◆ **Recorded data**:
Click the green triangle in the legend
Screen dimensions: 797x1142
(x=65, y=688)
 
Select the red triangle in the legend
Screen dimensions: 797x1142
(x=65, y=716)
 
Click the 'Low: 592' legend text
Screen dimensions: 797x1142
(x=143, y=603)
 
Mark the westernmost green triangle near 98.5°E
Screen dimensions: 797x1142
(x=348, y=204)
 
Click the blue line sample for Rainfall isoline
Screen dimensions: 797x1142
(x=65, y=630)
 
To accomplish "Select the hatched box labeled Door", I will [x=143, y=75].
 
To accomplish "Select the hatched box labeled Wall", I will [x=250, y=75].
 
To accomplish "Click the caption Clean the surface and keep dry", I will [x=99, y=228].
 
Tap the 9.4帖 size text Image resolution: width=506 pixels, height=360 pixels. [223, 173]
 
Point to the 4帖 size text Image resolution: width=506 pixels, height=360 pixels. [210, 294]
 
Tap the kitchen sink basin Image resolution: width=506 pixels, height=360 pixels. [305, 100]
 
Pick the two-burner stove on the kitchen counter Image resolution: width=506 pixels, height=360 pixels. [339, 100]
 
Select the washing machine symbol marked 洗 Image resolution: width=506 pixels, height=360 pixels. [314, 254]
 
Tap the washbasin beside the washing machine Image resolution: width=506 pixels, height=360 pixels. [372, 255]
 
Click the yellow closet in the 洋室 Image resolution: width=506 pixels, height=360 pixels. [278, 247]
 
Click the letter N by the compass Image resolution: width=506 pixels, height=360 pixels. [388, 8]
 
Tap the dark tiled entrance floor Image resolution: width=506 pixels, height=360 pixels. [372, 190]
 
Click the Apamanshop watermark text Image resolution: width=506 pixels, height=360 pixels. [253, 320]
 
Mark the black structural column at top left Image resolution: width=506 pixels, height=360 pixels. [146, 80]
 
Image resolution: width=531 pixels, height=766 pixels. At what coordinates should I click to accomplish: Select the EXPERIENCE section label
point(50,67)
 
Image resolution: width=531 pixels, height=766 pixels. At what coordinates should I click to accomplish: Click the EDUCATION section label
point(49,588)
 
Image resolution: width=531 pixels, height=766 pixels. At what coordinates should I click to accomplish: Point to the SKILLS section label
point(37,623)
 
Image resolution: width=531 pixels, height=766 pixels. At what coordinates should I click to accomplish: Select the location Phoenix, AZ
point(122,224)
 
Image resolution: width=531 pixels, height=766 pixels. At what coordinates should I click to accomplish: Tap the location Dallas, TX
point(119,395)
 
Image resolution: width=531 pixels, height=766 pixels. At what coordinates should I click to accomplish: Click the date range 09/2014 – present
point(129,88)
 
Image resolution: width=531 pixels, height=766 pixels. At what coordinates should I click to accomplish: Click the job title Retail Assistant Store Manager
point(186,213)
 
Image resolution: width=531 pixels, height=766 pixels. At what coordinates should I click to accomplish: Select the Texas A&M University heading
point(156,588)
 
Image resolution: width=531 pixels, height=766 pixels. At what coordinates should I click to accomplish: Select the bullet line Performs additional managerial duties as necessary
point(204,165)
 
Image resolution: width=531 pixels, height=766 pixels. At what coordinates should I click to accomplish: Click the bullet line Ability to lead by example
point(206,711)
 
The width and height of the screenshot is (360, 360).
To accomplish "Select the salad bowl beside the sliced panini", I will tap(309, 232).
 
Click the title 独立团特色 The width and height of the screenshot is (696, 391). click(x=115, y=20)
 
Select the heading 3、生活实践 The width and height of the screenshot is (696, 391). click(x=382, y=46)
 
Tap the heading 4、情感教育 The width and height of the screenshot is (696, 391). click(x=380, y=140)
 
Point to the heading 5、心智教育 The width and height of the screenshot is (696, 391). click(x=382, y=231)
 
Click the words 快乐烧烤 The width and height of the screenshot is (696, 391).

◆ **EXERCISE TASK**:
Rewrite all the rows above, replacing "Screen dimensions" with "Display size" wherever it appears and leaving everything else unchanged.

◆ **ANSWER BELOW**:
Click the green triangle in the legend
Display size: 797x1142
(x=65, y=688)
 
Select the red triangle in the legend
Display size: 797x1142
(x=65, y=716)
 
Click the 'Low: 592' legend text
Display size: 797x1142
(x=143, y=603)
 
Mark the westernmost green triangle near 98.5°E
Display size: 797x1142
(x=348, y=204)
 
Click the blue line sample for Rainfall isoline
Display size: 797x1142
(x=65, y=630)
 
To accomplish "Select the hatched box labeled Door", I will [x=143, y=75].
 
To accomplish "Select the hatched box labeled Wall", I will [x=250, y=75].
 
To accomplish "Click the caption Clean the surface and keep dry", I will [x=99, y=228].
 
Tap the 9.4帖 size text Image resolution: width=506 pixels, height=360 pixels. [223, 173]
 
Point to the 4帖 size text Image resolution: width=506 pixels, height=360 pixels. [210, 294]
 
Tap the kitchen sink basin Image resolution: width=506 pixels, height=360 pixels. [305, 100]
 
Pick the two-burner stove on the kitchen counter Image resolution: width=506 pixels, height=360 pixels. [339, 100]
 
Select the washing machine symbol marked 洗 Image resolution: width=506 pixels, height=360 pixels. [314, 254]
 
Tap the washbasin beside the washing machine Image resolution: width=506 pixels, height=360 pixels. [372, 255]
 
Click the yellow closet in the 洋室 Image resolution: width=506 pixels, height=360 pixels. [278, 247]
 
Click the letter N by the compass Image resolution: width=506 pixels, height=360 pixels. [388, 8]
 
Tap the dark tiled entrance floor Image resolution: width=506 pixels, height=360 pixels. [372, 190]
 
Click the Apamanshop watermark text Image resolution: width=506 pixels, height=360 pixels. [253, 320]
 
Mark the black structural column at top left Image resolution: width=506 pixels, height=360 pixels. [146, 80]
 
Image resolution: width=531 pixels, height=766 pixels. At what coordinates should I click to accomplish: Select the EXPERIENCE section label
point(50,67)
 
Image resolution: width=531 pixels, height=766 pixels. At what coordinates should I click to accomplish: Click the EDUCATION section label
point(49,588)
 
Image resolution: width=531 pixels, height=766 pixels. At what coordinates should I click to accomplish: Point to the SKILLS section label
point(37,623)
 
Image resolution: width=531 pixels, height=766 pixels. At what coordinates should I click to accomplish: Select the location Phoenix, AZ
point(122,224)
 
Image resolution: width=531 pixels, height=766 pixels. At what coordinates should I click to accomplish: Tap the location Dallas, TX
point(119,395)
 
Image resolution: width=531 pixels, height=766 pixels. At what coordinates should I click to accomplish: Click the date range 09/2014 – present
point(129,88)
 
Image resolution: width=531 pixels, height=766 pixels. At what coordinates should I click to accomplish: Click the job title Retail Assistant Store Manager
point(186,213)
 
Image resolution: width=531 pixels, height=766 pixels. At what coordinates should I click to accomplish: Select the Texas A&M University heading
point(156,588)
 
Image resolution: width=531 pixels, height=766 pixels. At what coordinates should I click to accomplish: Select the bullet line Performs additional managerial duties as necessary
point(204,165)
 
Image resolution: width=531 pixels, height=766 pixels. At what coordinates should I click to accomplish: Click the bullet line Ability to lead by example
point(206,711)
 
The width and height of the screenshot is (360, 360).
To accomplish "Select the salad bowl beside the sliced panini", I will tap(309, 232).
 
Click the title 独立团特色 The width and height of the screenshot is (696, 391). click(x=115, y=20)
 
Select the heading 3、生活实践 The width and height of the screenshot is (696, 391). click(x=382, y=46)
 
Tap the heading 4、情感教育 The width and height of the screenshot is (696, 391). click(x=380, y=140)
 
Point to the heading 5、心智教育 The width and height of the screenshot is (696, 391). click(x=382, y=231)
 
Click the words 快乐烧烤 The width and height of the screenshot is (696, 391).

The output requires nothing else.